Они встретились на следующий день у Гостинки, там, где выход из метро “Невский проспект”. Тата приехала на полчаса раньше. Накрасила губы в туалете на Думской, не понравилось, заново губы, подушила запястья, за мочками, стерла помаду. Расстегнула заколку и, откинув голову чуть назад, помотала ею — в зеркале светлые завитки рассыпались по норковому полушубку. Маленькая бомжиха курила в углу, наблюдая за всеми этими приготовлениями. Хрипло хохотнула, сплюнула куда-то себе под ноги: шалава многотрудная! Тата достала двумя пальчиками изо рта жвачку, бросила в урну рядом с нею: бабушка, идите в жопу!
На тополиных ногах вышла ко времени.
Он стоял посреди февраля в отличном кремовом пальто с букетом темных роз, в шарфе, просто так перекинутом вокруг шеи. Цвета марсала. Его было видно сразу и отовсюду. Оборачивались прохожие. Приближаясь, вспомнила, как качает бедрами Лара, как вздергивает свой веснушчатый нос. Под полушубком белый свитер в косах с высоким воротом, белые сапоги. Пела про себя одну гордую песню — чего ты смеешься? ты же знаешь, я так всегда! — чтобы походка как будто под музыку. Когда он обнял ее, носом угодила в розы, в его одеколон, запах новой жизни. Кажется, он называется “One Man Show”, или это туалетная вода такая. Его шарф немного кололся, и какой-то розовый шип уколол палец. Кто-то рядом произнес: “Костолевский, видела? Кино снимают, наверное”. Чтобы остановить кровь, он взял ее палец в рот, она думала — любовь.
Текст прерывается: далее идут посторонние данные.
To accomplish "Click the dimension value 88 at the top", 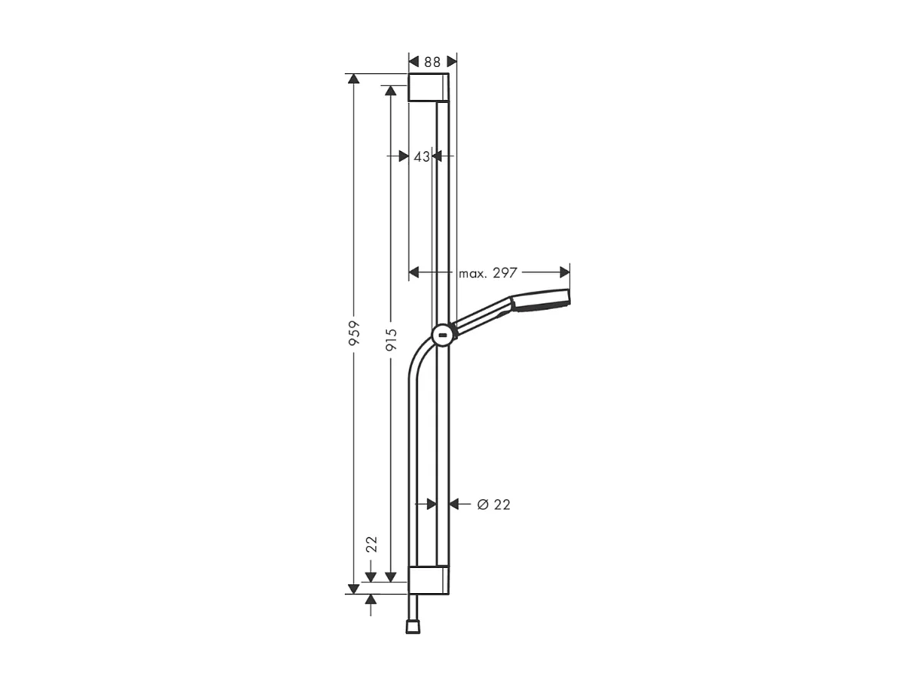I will coord(433,62).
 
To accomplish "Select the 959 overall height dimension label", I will coord(354,334).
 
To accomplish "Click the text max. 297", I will coord(489,273).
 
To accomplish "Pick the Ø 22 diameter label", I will coord(493,505).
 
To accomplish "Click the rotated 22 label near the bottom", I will coord(372,544).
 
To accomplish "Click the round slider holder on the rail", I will coord(443,334).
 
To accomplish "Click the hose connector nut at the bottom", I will coord(413,626).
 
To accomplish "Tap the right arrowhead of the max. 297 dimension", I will coord(565,273).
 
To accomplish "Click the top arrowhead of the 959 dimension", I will coord(354,79).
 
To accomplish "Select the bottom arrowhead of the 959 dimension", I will coord(354,589).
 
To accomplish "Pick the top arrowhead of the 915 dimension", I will coord(391,91).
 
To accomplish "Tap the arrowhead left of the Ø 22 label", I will coord(454,504).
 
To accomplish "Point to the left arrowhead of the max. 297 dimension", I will coord(415,273).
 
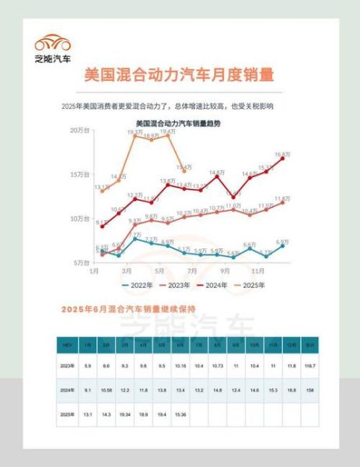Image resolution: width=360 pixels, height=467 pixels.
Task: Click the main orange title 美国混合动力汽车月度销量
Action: tap(180, 76)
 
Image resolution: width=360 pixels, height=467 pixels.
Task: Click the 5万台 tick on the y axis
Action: tap(81, 262)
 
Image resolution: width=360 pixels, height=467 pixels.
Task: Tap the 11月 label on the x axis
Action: tap(257, 271)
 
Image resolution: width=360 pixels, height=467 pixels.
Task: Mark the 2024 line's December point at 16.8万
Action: tap(281, 159)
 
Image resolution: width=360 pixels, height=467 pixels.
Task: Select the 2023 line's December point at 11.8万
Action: tap(281, 202)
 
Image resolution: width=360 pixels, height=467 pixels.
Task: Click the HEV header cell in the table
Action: tap(68, 344)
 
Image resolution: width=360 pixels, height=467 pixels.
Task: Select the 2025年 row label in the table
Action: tap(68, 415)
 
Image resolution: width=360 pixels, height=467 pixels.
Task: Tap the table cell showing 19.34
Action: tap(124, 415)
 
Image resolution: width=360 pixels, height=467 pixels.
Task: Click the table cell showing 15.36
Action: tap(180, 415)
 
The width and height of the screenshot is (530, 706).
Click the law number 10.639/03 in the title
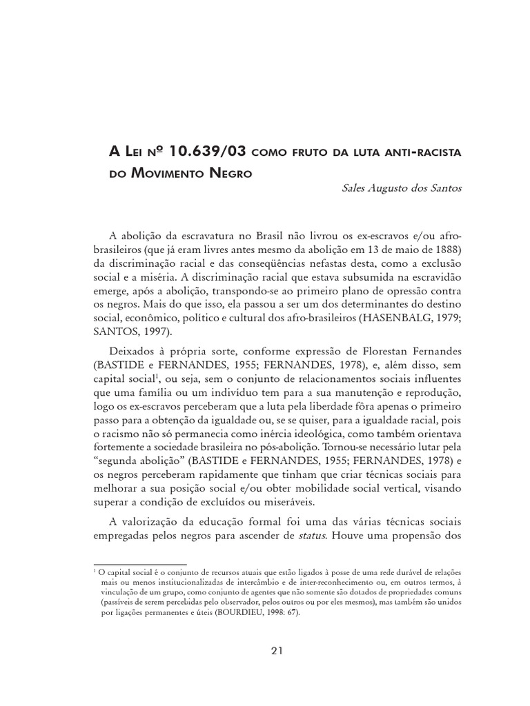click(183, 152)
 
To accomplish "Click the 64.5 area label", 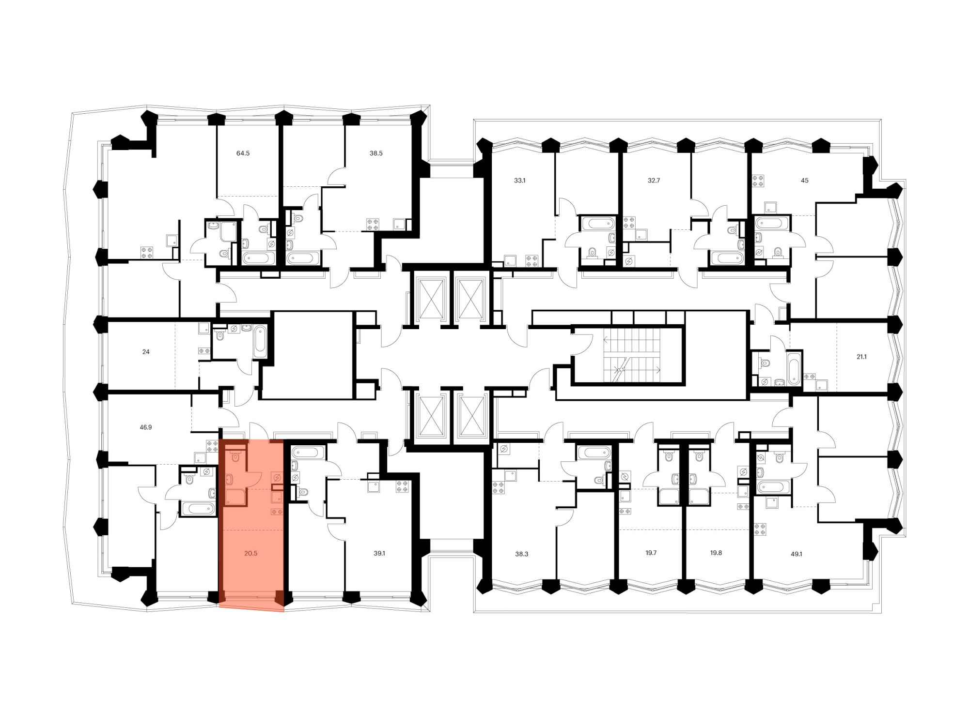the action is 243,153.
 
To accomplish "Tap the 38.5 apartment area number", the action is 376,153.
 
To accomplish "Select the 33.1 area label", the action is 519,181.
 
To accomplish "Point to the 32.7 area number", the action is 654,181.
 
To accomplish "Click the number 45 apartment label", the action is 804,181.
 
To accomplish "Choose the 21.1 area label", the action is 861,357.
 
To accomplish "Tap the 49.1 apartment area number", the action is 797,554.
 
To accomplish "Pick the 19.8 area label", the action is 716,553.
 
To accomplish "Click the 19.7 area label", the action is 651,553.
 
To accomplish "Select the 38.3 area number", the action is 521,554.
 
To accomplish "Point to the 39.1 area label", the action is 379,553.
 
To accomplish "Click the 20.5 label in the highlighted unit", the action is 250,553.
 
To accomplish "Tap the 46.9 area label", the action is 146,427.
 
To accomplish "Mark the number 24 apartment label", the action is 146,352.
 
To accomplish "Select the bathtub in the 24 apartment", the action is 260,342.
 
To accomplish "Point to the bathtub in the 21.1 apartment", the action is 794,369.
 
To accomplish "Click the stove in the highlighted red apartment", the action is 277,512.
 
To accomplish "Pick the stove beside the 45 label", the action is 758,181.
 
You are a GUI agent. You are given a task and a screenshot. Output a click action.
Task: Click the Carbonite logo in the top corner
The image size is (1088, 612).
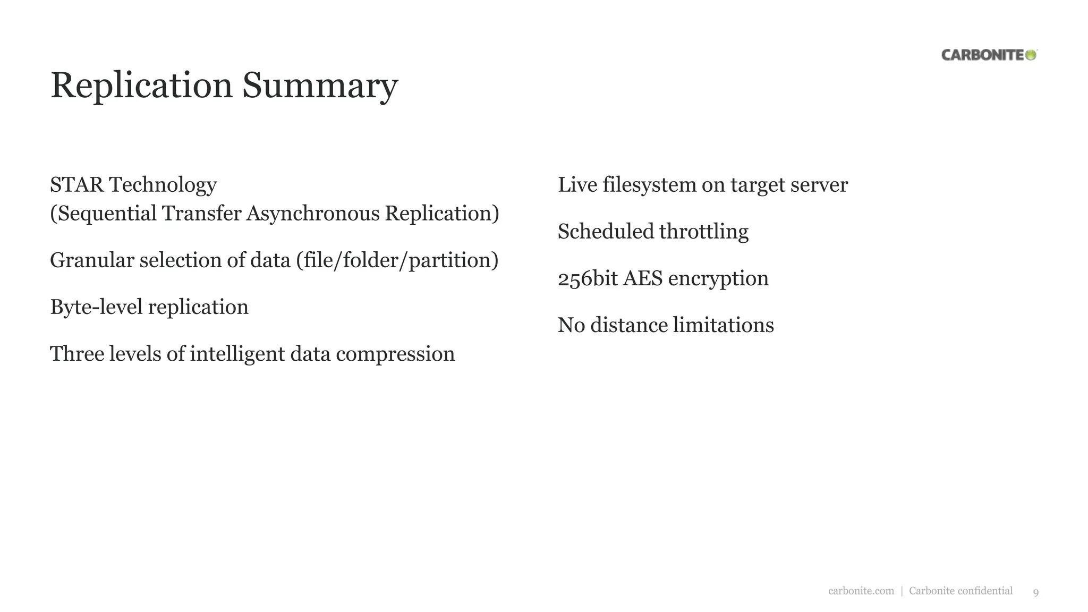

Тата на ковре облокотилась о диван. Некрасиво заплакала, вспомнив, что от того блеска ее отделяет меньше двух месяцев, а вот… Какая боль, она не сумела ни увести его, ни толком влюбить. После двух невозможных недель букетов, ресторанов, гостиниц, дискотек — они ездили в Новгород и Суздаль — он поселил ее на даче, пока зима. Приезжал раз в неделю. Был ласков лишь в первые мгновения, потом морщился, все эти жесты нелюбви, стряхивал ее руки, а после постели делался невыносим. Небритый уезжал с рассветом.
Трещали поленья в камине, всхлипывала маленькая, бестолковая, очень красивая девочка. Пол перед ними и часть ковра были засыпаны каминным сором и пеплом. Тата, поджав колени к груди, безостановочно лила слезы. На ногах вязаные носки со смешными помпонами, наверное, еще со школы.
— Я не знаю, что мне делать, — страдальчески так.
— Я балдею, — злобно сказала Важенка. — Почему ты никогда не оставляешь себе себя в этих любовях нечеловеческих? Зачем перетекаешь полностью в другого, всегда принимаешь его форму, ждешь, что твоя жизнь поменяется за счет него, деньги, шмотки, блатная работа. Ты спрашиваешь, что делать. Взять себя в руки, по меньшей мере. Успокоиться. Почему нельзя быть на равных? Ну и что, что он великий дизайнер и зашибись какой красоты. Ты себя-то знаешь? Видела? Ты лучше всех! Это правда.
Тата подняла голову. В длинной капле на носу отблеск огня.
— Ты бьешься об него своим хвостом русалочьим, своей башкой русой и ноешь, что он тебя не впускает в сердце, в душу. Думаешь, если он тебя впустит, то сразу все хорошо будет? Не будет! Пока ты в таком состоянии, тебе нечего ему дать, ты только хочешь отнять, паразит на его дереве, повилика какая-то. Он это даже не умом понимает, а задницей. Потому и нет тебе входа.
— Ты права, права. Он теперь долго не приедет, вчера был. Я высплюсь, приду в себя. Я же веселая, спокойная, мне все пофиг, — бормотала Тата, натягивая длинный свитер на колени. — Я поменяюсь, поменяюсь, я смогу.